It isn’t news that women are underrepresented in senior executive positions. This is despite the fact that, according to research by Catalyst (and similar to the findings of other research conducted), women earn more degrees than men and represent over half of the labor force. In fact, women represent only 5% of CEOs of S&P 500 companies.
Yet research also shows that women make effective leaders, with studies such as one by Credit Suisse finding that “Companies with more female executives in decision-making positions continue to generate stronger market returns and superior profits…” In other words, companies that make an active effort to have significant representation of women in senior leadership roles are well-positioned to outperform their competition.
Female executives gain traction in financial services
Financial services is no exception, although the good news is women continue to make modest gains in landing executive roles within financial services companies. According to Oliver Wyman’s Women in Financial Services 2020 paper, women are now reaching executive positions at the highest rate since they began tracking the statistic in 2003. According to the report, executive committees are now comprised of 20% women, with boards made up of 23% women. There are a significant number of outperformers as well – 26% of firms have more than 30% women at executive committee level, while 37% of firms have reached that figure for board representation.
Room for improvement
When it comes to reaching the top spot in financial services, however, women are still vastly underrepresented. According to Deloitte’s Diversifying the Path to CEO in Financial Services, current CEOs at the companies they studied are almost all male and predominantly drawn from three talent pools — lines of business, operations, and finance. Unfortunately, women are generally underrepresented in these categories. According to the report, women tend to have a much higher representation in areas not historically considered CEO or other front-line leadership pipelines, such as talent (66%) and marketing/business development (48%).

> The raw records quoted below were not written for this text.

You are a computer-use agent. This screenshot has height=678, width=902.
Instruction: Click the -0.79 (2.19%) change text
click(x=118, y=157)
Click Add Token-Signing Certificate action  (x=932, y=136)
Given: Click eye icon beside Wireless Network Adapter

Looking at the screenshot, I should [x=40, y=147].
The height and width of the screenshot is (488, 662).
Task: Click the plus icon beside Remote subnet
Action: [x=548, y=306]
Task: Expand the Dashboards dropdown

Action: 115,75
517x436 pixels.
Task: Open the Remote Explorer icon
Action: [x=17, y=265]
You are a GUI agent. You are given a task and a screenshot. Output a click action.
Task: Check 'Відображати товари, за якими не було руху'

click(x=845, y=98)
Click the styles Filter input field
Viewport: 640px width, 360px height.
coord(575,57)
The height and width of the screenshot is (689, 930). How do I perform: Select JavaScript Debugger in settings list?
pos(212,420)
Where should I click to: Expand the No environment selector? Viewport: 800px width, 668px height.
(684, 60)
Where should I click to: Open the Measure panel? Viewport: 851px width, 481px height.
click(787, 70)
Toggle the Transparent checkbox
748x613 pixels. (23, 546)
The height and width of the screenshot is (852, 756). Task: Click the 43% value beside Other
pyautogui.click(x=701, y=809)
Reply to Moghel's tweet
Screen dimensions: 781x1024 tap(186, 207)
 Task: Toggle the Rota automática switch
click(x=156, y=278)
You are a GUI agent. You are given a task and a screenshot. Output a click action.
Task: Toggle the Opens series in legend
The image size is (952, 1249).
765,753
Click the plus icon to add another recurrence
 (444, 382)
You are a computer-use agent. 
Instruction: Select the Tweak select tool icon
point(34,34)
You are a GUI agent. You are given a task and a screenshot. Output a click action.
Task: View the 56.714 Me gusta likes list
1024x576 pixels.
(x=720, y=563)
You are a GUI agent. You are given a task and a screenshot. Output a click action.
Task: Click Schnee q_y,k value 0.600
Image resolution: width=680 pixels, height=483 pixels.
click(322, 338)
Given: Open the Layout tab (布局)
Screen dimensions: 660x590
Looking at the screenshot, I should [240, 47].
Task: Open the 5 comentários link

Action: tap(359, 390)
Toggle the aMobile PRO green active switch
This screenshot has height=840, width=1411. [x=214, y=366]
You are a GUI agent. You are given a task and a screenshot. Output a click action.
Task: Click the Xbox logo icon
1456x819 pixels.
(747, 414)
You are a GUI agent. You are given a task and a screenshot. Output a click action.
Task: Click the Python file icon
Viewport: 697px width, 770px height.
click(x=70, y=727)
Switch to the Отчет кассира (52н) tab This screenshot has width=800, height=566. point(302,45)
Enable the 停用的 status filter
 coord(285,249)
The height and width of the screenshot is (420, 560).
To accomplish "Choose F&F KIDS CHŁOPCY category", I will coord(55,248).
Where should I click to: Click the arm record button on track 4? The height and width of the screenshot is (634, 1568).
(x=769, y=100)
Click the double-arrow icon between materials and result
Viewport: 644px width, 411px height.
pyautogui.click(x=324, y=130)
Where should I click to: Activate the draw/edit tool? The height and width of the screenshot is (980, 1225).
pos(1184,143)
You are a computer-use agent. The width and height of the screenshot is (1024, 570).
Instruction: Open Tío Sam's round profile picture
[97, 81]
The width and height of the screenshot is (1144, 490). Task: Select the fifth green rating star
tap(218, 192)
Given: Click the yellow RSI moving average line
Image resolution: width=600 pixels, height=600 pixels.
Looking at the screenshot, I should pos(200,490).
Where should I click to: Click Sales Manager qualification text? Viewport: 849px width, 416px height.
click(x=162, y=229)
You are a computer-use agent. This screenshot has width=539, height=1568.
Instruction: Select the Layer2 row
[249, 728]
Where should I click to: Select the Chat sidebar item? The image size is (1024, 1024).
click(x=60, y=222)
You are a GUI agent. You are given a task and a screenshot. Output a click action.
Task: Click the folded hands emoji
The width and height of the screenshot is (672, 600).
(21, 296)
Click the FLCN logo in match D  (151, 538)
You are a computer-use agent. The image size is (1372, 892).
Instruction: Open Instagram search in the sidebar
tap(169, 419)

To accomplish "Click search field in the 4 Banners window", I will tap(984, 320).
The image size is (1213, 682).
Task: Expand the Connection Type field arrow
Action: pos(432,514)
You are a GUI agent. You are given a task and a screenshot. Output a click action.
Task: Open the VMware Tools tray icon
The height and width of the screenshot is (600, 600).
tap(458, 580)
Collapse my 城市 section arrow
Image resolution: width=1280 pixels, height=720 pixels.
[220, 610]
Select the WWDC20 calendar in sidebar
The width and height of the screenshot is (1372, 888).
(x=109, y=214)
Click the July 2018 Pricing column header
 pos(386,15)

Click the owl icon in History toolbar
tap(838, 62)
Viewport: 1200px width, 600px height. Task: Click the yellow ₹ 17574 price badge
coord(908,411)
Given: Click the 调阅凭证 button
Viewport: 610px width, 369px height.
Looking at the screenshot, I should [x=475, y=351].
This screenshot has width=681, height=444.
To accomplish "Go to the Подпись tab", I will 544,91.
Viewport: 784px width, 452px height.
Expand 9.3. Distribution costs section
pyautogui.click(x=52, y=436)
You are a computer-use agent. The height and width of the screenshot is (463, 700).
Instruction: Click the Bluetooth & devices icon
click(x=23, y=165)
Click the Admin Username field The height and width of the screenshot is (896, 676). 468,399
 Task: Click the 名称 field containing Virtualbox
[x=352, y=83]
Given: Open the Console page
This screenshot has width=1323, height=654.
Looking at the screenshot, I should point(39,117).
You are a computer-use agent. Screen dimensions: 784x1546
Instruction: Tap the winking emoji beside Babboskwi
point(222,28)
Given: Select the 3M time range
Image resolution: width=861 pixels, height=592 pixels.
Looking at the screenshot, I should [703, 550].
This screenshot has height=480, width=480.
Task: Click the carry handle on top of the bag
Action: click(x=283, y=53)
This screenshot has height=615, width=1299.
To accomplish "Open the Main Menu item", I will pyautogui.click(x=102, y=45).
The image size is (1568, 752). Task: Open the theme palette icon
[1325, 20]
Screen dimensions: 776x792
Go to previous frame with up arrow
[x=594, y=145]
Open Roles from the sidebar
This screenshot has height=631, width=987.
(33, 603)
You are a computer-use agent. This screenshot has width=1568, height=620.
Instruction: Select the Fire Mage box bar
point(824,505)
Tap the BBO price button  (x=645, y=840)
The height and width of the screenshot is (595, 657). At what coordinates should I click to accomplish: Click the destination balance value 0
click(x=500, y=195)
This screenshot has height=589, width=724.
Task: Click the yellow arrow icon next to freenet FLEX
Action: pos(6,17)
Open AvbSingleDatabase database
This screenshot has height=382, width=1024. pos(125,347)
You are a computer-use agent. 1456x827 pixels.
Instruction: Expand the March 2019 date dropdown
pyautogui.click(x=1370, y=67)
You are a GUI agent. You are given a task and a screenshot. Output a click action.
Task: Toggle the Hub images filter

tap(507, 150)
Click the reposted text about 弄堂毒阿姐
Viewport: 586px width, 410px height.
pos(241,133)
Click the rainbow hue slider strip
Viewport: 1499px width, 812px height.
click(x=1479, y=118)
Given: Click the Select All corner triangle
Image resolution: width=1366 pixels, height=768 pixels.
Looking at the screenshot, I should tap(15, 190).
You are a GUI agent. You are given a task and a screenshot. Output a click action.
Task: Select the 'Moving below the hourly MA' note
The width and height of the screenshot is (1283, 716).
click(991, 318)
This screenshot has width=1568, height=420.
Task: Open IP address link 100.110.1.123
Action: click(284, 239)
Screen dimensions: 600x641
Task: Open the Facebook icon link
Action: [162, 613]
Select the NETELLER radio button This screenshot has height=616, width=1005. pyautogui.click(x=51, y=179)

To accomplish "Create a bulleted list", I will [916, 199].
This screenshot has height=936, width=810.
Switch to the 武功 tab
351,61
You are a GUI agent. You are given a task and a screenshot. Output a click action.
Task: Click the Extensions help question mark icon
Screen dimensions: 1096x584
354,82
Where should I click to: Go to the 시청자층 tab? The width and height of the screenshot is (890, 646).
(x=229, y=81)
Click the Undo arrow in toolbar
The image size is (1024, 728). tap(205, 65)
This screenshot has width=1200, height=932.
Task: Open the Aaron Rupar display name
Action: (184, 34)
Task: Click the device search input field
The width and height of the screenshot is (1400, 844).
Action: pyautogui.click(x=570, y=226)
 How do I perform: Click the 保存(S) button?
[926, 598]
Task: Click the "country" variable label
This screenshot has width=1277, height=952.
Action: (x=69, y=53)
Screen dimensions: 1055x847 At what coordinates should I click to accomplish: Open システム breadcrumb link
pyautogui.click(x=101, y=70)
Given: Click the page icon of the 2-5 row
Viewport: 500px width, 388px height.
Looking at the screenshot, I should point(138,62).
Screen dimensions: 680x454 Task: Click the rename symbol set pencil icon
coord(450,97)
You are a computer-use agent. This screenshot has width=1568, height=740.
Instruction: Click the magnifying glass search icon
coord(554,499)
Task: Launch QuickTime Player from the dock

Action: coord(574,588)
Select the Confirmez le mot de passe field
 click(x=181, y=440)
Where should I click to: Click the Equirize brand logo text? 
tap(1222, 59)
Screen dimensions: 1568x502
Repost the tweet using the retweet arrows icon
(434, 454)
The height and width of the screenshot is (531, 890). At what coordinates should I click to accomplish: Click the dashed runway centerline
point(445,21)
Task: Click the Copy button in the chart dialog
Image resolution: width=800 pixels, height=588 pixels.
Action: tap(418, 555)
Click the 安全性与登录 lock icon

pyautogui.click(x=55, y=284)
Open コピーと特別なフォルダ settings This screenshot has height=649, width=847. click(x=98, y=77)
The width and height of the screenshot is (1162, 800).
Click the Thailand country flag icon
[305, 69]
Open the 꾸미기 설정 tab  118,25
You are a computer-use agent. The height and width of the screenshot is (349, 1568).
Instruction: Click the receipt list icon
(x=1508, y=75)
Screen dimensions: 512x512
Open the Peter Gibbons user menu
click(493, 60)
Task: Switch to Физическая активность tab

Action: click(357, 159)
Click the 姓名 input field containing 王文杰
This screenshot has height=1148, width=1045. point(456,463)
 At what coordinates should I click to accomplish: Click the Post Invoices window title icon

The path to gender equality at the highest ranks
Firms with targeted initiatives to increase representation of women in senior management and the C-Suite can position themselves for strong future growth. Ramping up recruiting efforts for women to join traditional CEO training grounds, developing specific training programs, and encouraging mentorship are all proven ways to promote diversity and inclusion at the top, which is good for both society and businesses.